如何对血清或血浆进行western blot实验

生物科研实验室

蛋白质印迹（Western blot）是一种技术，用于测定血清或血浆中特定蛋白质的含量。执行蛋白质印迹实验时，首要步骤是对血清或血浆样本进行预处理。操作流程如下：首先，对血清或血浆样本实施常规离心，以获取上清液。这通常需在3000转/分钟的速度下离心15分钟。
随后，测定血清或血浆中的蛋白质浓度，以便确定后续处理所需的蛋白质量。
将血清或血浆样本用蛋白质裂解液或磷酸盐缓冲液（PBS）稀释到目标浓度，一般为5微克/微升。建议在预先的实验中测试不同的上样量范围，以取得最佳成效。
最后，加入适量的上样缓冲液，并在100摄氏度的温度下加热5分钟，确保蛋白质充分变性并准备好进行电泳分离。

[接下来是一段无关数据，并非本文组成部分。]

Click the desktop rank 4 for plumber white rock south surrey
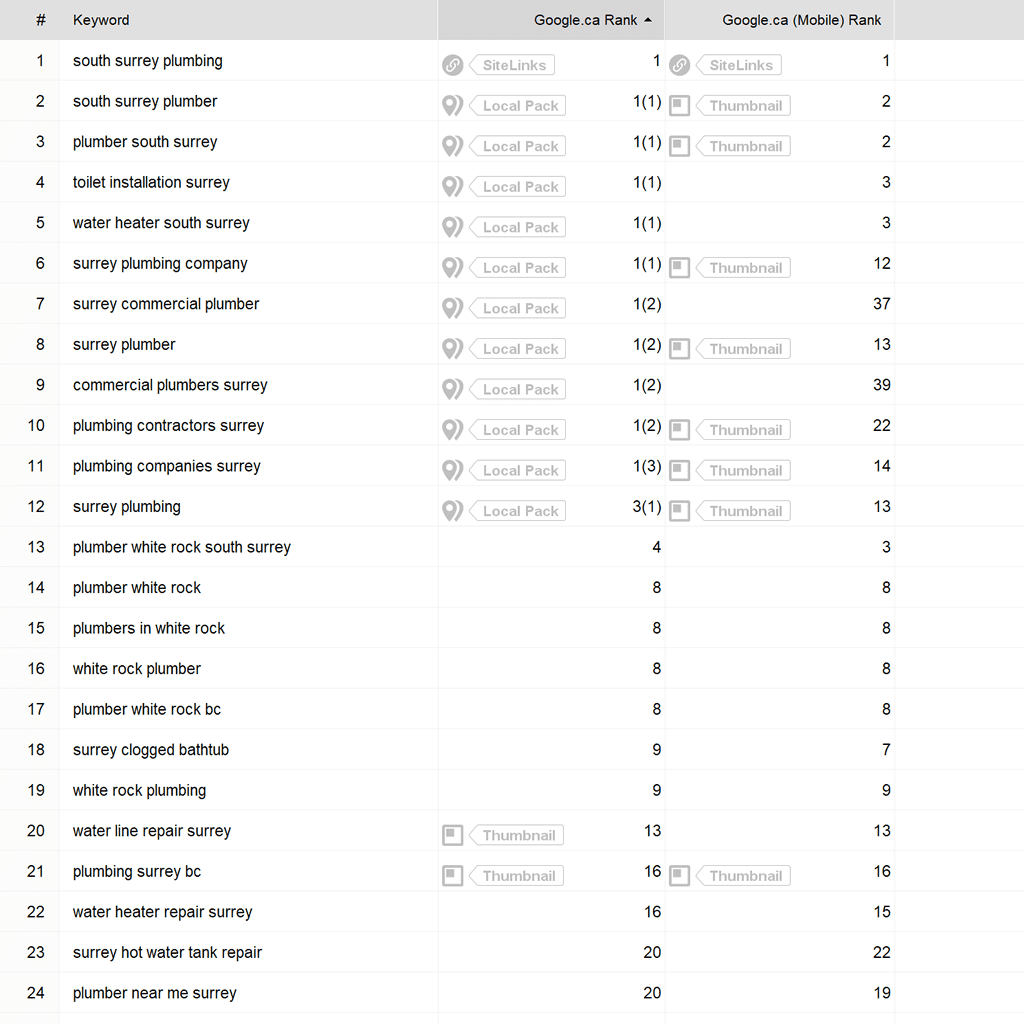point(657,547)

以上是血清或血浆蛋白质印迹实验前的预备步骤，这些操作有助于保障实验的精确性和可重复性。
进行血清或血浆的蛋白质印迹实验通常涵盖以下几个环节：1.样本制备血清或血浆的分离：血清：采用非抗凝管采集血液，静置至血液凝固，然后以3000转/分钟离心15分钟，取上清作为血清样本。
血浆：使用乙二胺四乙酸（EDTA）等抗凝剂处理血液样本，在4摄氏度的条件下以4000转/分钟离心5分钟，取上层清液作为血浆样本。
蛋白质浓度测定：运用二辛可宁酸（BCA）法或其他适宜的方法测定蛋白质浓度，保证样本浓度适宜后续实验。
2.十二烷基硫酸钠-聚丙烯酰胺凝胶电泳（SDS-PAGE）样本制备：将血清或血浆样本与4倍浓度的上样缓冲液混合，在100摄氏度的条件下加热10分钟，然后迅速冰浴冷却。
电泳：根据蛋白质浓度，通常每孔上样20-40微克的蛋白质。电泳过程中，初始使用低电压（80伏）进行浓缩胶的电泳，待溴酚蓝进入分离胶后提升电压（120伏）直至电泳结束，当溴酚蓝抵达凝胶底部附近时停止。
3.转膜转膜准备：选用聚偏二氟乙烯（PVDF）膜或硝酸纤维素膜，PVDF膜需在甲醇中浸泡活化。将膜和滤纸置于转膜缓冲液中浸泡。
转膜操作：将电泳后的凝胶、膜和滤纸按顺序叠放，确保无气泡。利用电泳装置进行转膜，转膜时间和电流需根据目标蛋白质的分子量进行调整。
4.封闭使用封闭缓冲液（例如脱脂乳或牛血清白蛋白（BSA））处理膜，通常在室温条件下孵育1小时，以减少非特异性结合。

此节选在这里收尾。